2. The high overvoltage protection type coplanar differential pressure sensor as set forth in claim 1 wherein said sensor body further includes: and an H-end pressure guide hole (106) for communicating the H-end isolation diaphragm with the positive pressure end and the containing space to form a positive pressure cavity, and an L-end pressure guide hole (107) for communicating the L-end isolation diaphragm with the negative pressure end and the containing space to form a negative pressure cavity.

3. The high over-voltage protection type coplanar differential pressure sensor according to claim 1, wherein the silicon cup is provided with an electrical interface, the electrical interface directly penetrates through the silicon cup (20) to fix the binding plate (207) and the silicon cup (20), the sensor chip (205) is electrically connected with the binding plate (207) by a binding wire, and the electrical interface can provide power for the sensor chip and receive an electrical signal transmitted from the sensor chip.

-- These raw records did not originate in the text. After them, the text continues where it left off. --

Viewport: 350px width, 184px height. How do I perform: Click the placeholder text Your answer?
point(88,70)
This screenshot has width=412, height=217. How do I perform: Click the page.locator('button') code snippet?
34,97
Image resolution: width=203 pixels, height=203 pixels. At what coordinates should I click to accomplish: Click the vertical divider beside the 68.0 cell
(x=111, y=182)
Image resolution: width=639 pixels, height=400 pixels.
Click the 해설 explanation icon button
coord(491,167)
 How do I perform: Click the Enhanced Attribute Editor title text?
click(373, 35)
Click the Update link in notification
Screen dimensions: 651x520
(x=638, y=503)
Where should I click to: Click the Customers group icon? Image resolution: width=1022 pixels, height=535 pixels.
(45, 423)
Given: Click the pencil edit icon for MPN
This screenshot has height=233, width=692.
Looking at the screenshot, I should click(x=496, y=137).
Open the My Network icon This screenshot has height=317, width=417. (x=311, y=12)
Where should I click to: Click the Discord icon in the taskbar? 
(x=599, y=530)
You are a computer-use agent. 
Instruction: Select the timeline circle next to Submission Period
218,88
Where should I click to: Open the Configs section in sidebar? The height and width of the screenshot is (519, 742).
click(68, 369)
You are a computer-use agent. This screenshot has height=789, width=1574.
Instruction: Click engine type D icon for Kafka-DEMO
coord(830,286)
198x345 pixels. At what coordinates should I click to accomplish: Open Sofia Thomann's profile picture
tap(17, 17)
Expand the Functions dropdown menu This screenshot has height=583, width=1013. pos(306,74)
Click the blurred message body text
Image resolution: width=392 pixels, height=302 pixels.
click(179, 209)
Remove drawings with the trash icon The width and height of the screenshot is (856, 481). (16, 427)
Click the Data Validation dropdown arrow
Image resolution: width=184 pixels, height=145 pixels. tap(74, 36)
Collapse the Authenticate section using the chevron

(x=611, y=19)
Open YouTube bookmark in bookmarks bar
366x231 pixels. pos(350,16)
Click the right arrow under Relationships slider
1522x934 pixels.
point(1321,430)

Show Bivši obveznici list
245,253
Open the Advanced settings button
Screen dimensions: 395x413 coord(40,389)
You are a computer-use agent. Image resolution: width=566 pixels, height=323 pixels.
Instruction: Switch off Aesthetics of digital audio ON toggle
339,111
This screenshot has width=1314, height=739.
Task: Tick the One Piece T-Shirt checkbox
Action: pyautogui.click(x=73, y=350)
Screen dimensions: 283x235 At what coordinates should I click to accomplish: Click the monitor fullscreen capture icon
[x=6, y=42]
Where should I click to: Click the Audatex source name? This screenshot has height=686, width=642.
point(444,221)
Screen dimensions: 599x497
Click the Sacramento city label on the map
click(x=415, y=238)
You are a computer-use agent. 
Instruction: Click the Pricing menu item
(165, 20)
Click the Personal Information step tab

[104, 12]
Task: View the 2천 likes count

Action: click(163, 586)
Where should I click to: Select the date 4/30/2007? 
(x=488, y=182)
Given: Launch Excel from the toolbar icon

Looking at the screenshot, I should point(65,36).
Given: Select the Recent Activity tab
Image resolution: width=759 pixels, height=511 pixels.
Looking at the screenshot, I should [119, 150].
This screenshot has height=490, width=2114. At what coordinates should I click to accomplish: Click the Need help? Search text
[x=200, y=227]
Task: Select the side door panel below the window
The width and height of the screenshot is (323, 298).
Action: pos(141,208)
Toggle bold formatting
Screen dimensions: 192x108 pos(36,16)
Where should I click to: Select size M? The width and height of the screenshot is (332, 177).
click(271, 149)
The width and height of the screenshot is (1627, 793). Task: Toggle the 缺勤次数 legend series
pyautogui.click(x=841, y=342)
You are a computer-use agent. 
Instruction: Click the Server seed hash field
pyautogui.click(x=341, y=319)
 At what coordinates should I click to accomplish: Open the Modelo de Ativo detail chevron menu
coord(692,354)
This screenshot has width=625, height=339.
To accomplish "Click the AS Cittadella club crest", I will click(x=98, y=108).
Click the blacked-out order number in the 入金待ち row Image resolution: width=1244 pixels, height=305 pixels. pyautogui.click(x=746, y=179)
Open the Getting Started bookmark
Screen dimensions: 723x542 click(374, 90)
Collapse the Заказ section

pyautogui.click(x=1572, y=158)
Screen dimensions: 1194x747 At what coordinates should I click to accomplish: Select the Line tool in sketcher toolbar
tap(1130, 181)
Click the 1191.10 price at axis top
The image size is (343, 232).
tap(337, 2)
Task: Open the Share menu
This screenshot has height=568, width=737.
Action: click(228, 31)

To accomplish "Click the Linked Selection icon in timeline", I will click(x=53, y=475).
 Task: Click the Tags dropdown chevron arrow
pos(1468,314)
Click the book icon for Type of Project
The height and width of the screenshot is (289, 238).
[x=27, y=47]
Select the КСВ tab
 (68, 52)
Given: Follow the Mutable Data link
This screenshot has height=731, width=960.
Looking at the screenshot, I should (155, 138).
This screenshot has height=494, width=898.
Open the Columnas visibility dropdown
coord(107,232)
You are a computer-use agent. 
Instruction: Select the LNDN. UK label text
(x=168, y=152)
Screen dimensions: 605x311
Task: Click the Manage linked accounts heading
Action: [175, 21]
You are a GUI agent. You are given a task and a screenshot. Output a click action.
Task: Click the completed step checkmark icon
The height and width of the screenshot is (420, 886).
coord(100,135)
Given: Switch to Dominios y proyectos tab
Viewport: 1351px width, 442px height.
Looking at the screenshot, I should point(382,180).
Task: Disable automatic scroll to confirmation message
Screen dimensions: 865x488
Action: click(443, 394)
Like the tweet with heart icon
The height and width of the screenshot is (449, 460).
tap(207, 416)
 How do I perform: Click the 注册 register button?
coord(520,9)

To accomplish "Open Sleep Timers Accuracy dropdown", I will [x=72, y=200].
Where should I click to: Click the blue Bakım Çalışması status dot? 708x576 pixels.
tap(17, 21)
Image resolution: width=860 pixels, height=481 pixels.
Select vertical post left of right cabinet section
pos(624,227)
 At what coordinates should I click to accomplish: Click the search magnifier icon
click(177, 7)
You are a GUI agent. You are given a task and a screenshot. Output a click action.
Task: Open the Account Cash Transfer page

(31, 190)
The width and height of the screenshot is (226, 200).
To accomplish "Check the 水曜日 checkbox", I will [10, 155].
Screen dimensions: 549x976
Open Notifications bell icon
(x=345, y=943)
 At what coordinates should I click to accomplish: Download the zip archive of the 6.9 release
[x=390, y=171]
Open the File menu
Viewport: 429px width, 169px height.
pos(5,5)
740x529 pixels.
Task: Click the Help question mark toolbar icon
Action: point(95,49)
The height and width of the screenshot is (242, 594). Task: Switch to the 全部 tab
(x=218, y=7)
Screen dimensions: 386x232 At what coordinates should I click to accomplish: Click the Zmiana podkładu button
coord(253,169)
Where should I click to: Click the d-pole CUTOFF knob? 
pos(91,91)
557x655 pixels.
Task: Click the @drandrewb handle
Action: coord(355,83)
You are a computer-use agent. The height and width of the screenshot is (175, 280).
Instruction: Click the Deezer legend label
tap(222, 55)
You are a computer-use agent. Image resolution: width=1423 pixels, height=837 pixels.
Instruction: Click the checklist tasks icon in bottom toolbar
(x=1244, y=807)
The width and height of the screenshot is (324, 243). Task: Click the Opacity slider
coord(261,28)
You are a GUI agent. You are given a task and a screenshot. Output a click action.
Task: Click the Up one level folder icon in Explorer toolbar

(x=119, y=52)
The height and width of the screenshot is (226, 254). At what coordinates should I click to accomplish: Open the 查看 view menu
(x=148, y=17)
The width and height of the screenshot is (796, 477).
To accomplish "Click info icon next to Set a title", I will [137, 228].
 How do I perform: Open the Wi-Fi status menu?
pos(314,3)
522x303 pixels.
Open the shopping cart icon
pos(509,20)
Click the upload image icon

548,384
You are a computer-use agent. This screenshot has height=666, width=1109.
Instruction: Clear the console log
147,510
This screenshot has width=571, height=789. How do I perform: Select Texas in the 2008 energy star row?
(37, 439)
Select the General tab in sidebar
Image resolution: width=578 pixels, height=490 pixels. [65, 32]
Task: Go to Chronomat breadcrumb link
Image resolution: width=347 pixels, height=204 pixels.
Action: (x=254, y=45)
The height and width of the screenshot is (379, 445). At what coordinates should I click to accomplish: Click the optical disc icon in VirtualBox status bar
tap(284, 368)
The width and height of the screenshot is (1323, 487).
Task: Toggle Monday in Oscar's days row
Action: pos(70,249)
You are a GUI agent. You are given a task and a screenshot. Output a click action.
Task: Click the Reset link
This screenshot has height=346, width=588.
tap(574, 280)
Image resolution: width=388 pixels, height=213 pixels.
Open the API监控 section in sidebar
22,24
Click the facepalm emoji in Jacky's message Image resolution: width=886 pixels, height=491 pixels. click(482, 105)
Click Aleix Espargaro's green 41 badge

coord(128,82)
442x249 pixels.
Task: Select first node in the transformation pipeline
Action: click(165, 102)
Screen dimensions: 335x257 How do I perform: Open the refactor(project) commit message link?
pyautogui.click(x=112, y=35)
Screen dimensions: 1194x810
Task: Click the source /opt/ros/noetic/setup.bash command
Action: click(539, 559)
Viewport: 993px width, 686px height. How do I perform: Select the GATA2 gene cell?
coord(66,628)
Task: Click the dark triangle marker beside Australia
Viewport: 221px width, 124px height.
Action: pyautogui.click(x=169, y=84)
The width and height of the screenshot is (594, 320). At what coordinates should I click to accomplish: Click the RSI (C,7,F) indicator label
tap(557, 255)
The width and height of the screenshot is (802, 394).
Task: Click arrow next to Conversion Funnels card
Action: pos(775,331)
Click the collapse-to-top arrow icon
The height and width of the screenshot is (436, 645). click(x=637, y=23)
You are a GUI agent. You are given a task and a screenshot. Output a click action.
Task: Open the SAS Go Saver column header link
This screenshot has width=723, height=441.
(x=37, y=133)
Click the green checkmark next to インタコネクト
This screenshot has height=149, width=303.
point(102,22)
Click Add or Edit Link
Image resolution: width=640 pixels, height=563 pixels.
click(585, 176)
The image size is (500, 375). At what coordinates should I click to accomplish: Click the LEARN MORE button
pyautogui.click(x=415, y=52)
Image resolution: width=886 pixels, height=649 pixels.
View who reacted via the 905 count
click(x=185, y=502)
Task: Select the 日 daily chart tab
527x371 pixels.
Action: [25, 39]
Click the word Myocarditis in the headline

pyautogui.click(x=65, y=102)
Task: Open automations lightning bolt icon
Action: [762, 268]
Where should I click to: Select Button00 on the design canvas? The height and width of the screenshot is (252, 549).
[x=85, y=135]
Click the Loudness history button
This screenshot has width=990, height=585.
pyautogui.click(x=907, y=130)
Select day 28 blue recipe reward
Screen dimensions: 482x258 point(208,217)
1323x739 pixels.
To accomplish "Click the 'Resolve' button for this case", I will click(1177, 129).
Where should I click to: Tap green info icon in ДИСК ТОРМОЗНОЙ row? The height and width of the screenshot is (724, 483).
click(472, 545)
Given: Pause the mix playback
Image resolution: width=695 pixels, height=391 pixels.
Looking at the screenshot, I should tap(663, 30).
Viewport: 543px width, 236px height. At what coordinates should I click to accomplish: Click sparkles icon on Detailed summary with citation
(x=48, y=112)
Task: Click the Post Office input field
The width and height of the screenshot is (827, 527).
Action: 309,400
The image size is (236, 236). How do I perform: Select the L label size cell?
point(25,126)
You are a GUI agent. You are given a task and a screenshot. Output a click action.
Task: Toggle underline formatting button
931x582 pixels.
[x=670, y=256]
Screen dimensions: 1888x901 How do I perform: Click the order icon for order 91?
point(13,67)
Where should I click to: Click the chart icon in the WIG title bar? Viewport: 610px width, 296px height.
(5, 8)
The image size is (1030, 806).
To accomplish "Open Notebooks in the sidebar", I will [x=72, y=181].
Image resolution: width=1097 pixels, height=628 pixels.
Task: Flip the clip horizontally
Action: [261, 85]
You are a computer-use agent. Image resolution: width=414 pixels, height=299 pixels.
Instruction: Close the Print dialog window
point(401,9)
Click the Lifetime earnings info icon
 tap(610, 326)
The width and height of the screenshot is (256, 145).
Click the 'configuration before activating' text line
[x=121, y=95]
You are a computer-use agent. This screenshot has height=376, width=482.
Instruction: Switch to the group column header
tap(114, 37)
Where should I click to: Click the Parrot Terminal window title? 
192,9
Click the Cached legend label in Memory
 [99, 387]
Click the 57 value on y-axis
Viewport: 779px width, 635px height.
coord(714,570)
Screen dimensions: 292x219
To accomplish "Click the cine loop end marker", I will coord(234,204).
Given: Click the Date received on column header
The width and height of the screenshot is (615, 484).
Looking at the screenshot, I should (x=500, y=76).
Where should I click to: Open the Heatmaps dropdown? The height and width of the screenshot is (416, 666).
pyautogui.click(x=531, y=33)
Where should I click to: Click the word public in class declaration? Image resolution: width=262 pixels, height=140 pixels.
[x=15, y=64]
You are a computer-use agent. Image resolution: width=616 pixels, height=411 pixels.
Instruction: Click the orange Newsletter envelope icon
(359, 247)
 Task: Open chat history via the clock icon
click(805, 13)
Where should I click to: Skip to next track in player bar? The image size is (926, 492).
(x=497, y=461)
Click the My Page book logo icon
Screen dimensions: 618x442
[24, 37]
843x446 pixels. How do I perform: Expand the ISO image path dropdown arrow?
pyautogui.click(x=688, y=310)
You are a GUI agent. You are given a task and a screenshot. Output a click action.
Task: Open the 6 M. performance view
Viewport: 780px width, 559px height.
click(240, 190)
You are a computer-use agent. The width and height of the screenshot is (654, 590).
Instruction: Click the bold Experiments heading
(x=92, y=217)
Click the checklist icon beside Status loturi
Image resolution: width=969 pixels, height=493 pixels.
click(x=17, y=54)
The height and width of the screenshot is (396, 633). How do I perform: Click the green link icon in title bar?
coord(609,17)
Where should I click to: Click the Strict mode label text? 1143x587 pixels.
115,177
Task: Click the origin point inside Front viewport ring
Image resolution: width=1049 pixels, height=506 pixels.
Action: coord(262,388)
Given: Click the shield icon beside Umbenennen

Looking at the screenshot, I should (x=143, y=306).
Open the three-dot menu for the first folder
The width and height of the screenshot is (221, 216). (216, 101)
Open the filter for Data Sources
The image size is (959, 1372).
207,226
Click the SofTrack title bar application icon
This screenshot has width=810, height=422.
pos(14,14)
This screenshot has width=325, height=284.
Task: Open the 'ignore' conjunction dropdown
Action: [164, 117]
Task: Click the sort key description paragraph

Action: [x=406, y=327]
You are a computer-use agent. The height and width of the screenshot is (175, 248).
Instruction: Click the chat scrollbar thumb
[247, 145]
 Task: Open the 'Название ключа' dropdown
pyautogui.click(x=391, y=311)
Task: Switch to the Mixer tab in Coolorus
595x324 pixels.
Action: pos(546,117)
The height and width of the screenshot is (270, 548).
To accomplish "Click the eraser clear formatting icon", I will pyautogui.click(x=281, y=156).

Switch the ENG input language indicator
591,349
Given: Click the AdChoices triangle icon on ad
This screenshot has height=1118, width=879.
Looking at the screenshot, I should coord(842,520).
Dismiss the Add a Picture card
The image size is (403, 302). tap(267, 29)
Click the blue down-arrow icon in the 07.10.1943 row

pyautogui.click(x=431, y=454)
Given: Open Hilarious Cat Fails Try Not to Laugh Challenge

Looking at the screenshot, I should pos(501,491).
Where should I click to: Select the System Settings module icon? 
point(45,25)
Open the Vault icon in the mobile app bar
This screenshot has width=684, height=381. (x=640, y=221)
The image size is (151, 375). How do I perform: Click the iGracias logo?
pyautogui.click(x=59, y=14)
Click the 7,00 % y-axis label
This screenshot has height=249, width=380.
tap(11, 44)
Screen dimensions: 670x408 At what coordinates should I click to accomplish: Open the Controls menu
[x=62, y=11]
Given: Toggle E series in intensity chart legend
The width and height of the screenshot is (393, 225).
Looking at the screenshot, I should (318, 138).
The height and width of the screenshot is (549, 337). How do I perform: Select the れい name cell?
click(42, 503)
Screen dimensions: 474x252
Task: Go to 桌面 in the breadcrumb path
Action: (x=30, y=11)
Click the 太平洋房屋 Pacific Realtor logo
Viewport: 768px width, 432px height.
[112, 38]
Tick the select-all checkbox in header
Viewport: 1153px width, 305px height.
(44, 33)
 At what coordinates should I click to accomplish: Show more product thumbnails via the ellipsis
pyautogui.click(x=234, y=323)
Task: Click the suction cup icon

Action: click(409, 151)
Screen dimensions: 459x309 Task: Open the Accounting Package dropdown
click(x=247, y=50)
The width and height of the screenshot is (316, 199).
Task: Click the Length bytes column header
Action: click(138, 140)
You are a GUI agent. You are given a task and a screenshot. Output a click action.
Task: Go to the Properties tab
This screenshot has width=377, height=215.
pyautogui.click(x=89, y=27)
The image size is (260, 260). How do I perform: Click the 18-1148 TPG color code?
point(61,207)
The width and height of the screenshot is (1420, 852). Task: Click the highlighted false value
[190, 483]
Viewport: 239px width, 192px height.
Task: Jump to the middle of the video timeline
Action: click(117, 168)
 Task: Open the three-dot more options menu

4. The high overvoltage protection type coplanar differential pressure sensor according to claim 1, wherein the silicon cup has two oil-filled conduits, a positive pressure oil-filled conduit (209) and a negative pressure oil-filled conduit (201), which are filled with pressure-guiding medium; still include two passageways: one end of the positive pressure channel (208) penetrates through the binding plate to be communicated with the positive pressure end of the sensor chip, and the other end of the positive pressure channel is connected with the positive pressure oil filling conduit; and one end of the negative pressure channel (204) is communicated with the negative pressure end of the sensor chip, and the other end of the negative pressure channel is connected with the negative pressure oil-filled conduit.

5. The high overpressure protection type coplanar differential pressure sensor as claimed in claim 1, wherein the silicon cup is further provided with a cross-hole oil passage, one end of the cross-hole oil passage is communicated with the negative pressure channel, and the other end of the cross-hole oil passage is communicated with the annular gap (212), the V-shaped ring groove (211) and the rectangular ring groove (214).

6. The high over-voltage protection type coplanar differential pressure sensor according to claim 1, wherein an ESD protection plate (203) made of an antistatic material for preventing electrostatic interference is disposed at the upper end of the silicon cup.